> Written instruction 1
Output the rows again without any changes, everything from the line containing "This screenshot has height=586, width=388." down to the end of the rows, including both ends. Leave out the pictures.

In April, 2018, we wrote about a dispute between LinkedIn and data analytics company HiQ Labs and the legal implications for the widespread practice of “scraping” information from third-party websites. In September, 2019, the Court of Appeals for the Ninth Circuit weighed in. Here’s where things stand:


Does the CFAA prohibit scraping?


One of the central questions raised in LinkedIn’s appeal to the 9th Circuit was whether the Computer Fraud and Abuse Act provides a remedy against data scraping of the sort conducted by HiQ. The CFAA imposes civil and criminal penalties for “access[ing]” a computer system “without authorization.” 18 U.S.C. § 1030(a)(2)(C). After analyzing both the wording and legislative history of the statute, as well as analogous language in the Stored Communications Act, the court concluded that the CFAA does not apply “when a computer network generally permits public access to its data.” HiQ Labs, Inc. v. LinkedIn Corp., 938 F. 3d 985, 1004 (9th Cir. 2019).


The opinion explicitly left the door open to other causes of action, such as “state law trespass to chattels claims … copyright infringement, misappropriation, unjust enrichment, conversion, breach of contract, or breach of privacy.” In our previous article, we discussed some of those theories and their shortcomings. The advantage of a CFAA claim was that it punished unauthorized access, regardless of whether the scraper copied any proprietary material or caused any damage to the website. Now, the 9th Circuit appears to have definitively blunted that sword, at least with respect to data that is truly “publicly accessible.”


What if you need to log in?


Interestingly, the 9th Circuit distinguished rather than overturning its seemingly contradictory precedent. In its prior opinion in Facebook, Inc. v. Power Ventures, Inc., the court had affirmed liability under the CFAA against Power Ventures, a social networking aggregator which was harvesting data from its users’ Facebook profiles. 844 F.3d 1058 (9th Cir. 2016). In both the Power Ventures and HiQ cases, the platforms had sent cease-and-desist letters demanding that the scraper knock it off. In HiQ, unlike Power Ventures, the court found that this was insufficient to render subsequent access “without authorization” for CFAA purposes. Yet, it insisted there was nothing inconsistent about the two rulings, since the data that Power Ventures collected “was protected by Facebook’s username and password authentication system.”

Saved entries:
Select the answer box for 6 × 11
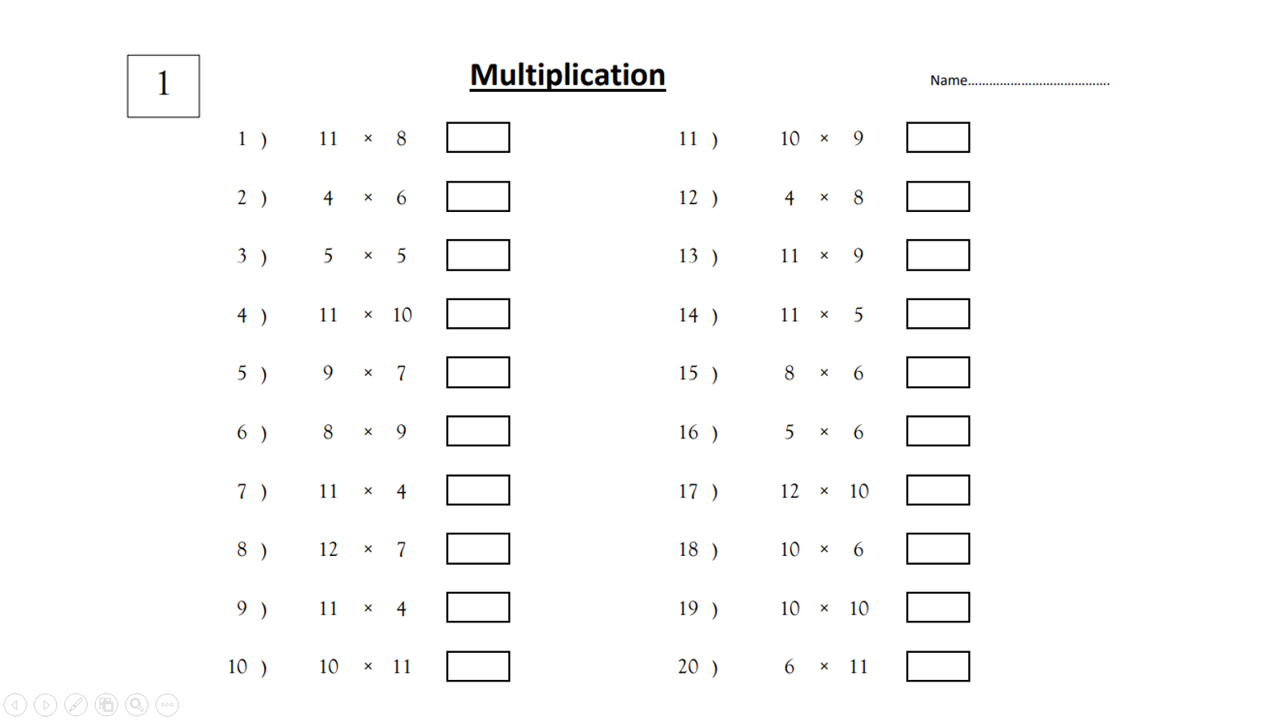The height and width of the screenshot is (720, 1280). tap(938, 666)
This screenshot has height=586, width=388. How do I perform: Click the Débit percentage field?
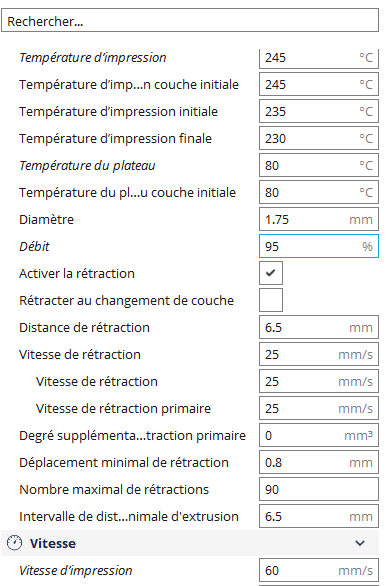click(x=319, y=246)
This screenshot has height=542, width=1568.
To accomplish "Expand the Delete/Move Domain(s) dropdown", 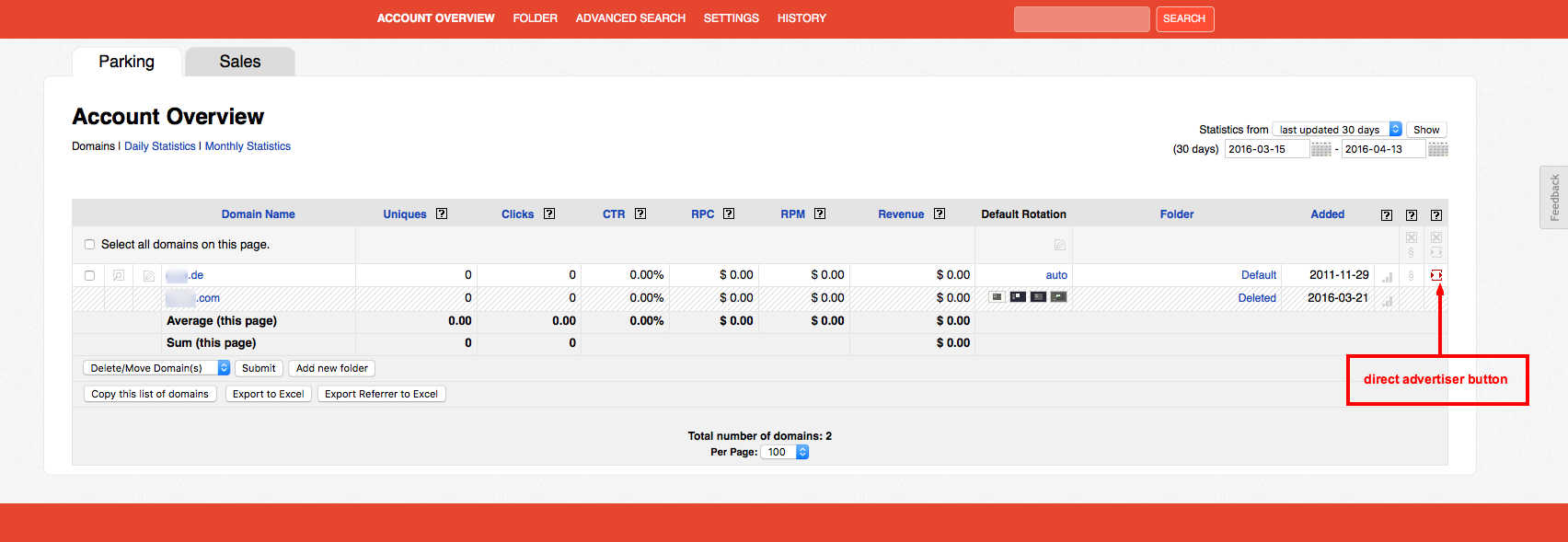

> Written instruction 2
Answer these questions from the scraping article, one per line:
(a) In what month and year did the Court of Appeals for the Ninth Circuit weigh in on the dispute?
(b) Besides the CFAA's wording and legislative history, what other statute's analogous language did the court analyze?
(c) According to the court, what protected the data that Power Ventures collected?

> Task output 1
This screenshot has height=586, width=388. How do I perform: Click the Débit percentage field?
click(x=319, y=246)
This screenshot has height=542, width=1568.
To accomplish "Expand the Delete/Move Domain(s) dropdown", 

> Task output 2
(a) September 2019
(b) The Stored Communications Act
(c) Facebook's username and password authentication system